No sé si a ustedes les pasa como a mí, que no encuentro una buena noticia ni buscándola con lupa. Sí, ya sé que según el aforismo clásico una buena noticia no es tal noticia y que sólo nos interesan las desgracias (ajenas) y extemporáneas (cuando un hombre muerde a un perro y no al revés).
Pero no me digan que no es triste (y deprimente) que todo sea negativo, aun antes de que se iniciase el coronavirus. Y después de la pandemia, no digamos: infecciones y contagios, con su secuela de muertes; crisis sanitaria, pero también económica, social y política, con todo el mundo con una mala leche que para qué.
Todo son extremismos. Por una parte, los del llamado síndrome de la cabaña, que no se atreven a salir de casa para no ser contagiados, De otra, aquéllos que parece que la cosa no vaya con ellos y ponen en riesgo la salud propia y la ajena, con aglomeraciones, botellones y otros desmanes atentatorios a las normas sanitarias.
De esta patología psicológica no se salvan ni los niños. Los profesionales de la salud comentan que el confinamiento les ha hecho más dependientes de los padres y que ahora muestran mayores dificultades de sociabilización que antes.

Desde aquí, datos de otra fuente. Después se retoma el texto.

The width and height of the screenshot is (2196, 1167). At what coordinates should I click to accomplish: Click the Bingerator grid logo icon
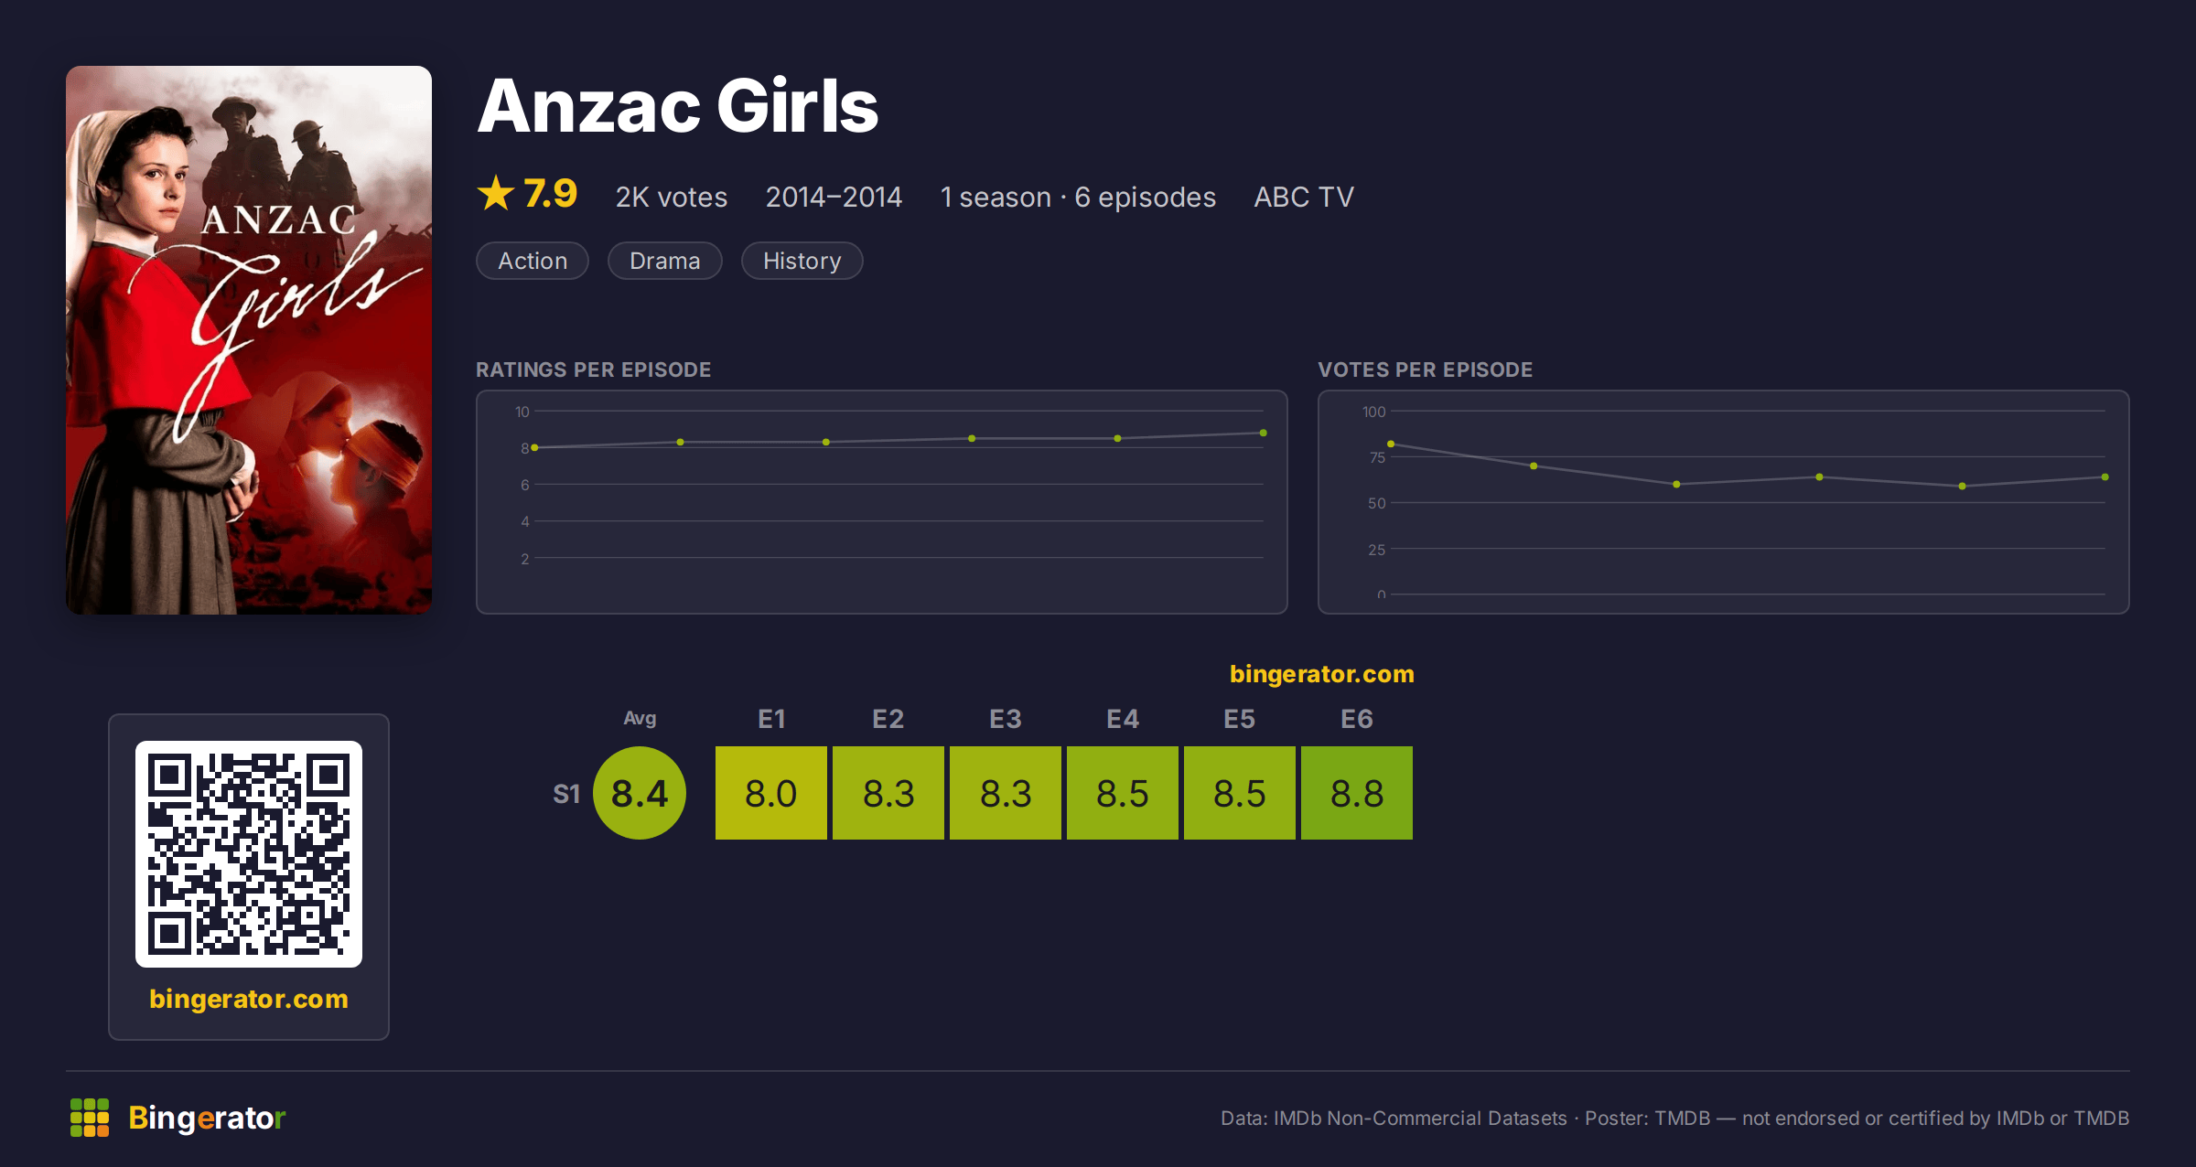[x=90, y=1118]
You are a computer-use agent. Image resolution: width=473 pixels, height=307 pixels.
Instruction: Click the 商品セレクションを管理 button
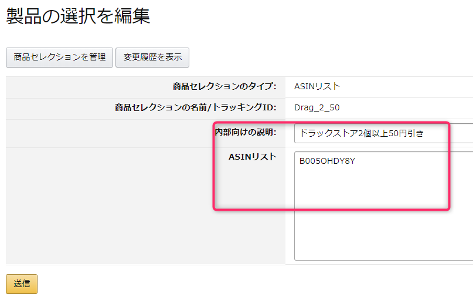point(59,57)
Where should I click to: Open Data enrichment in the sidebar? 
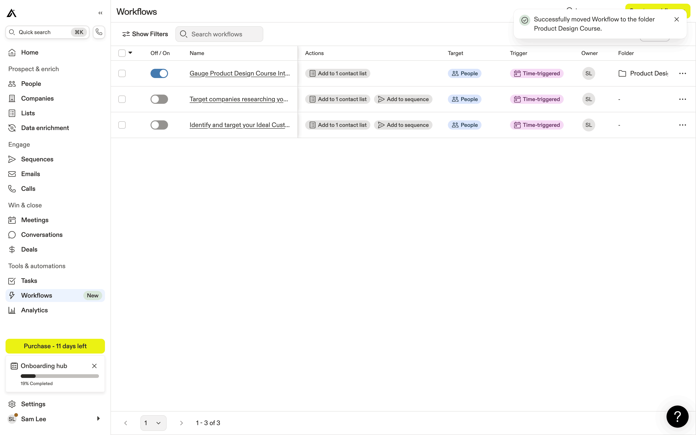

Todo puede ser, porque ya digo que no hay alegrías, ni siquiera las deportivas, porque las celebraciones de los forofos de los equipos campeones las hacen contraviniendo las disposiciones de seguridad, siendo un foco de esos posibles rebrotes que tanto nos perturban.
Por todo eso, si el lector encuentra una buena noticia, le ruego que me la envíe. Y, como en esos carteles que anuncian en los árboles la pérdida de la gatita Dora, no se preocupen, que “se les recompensará”.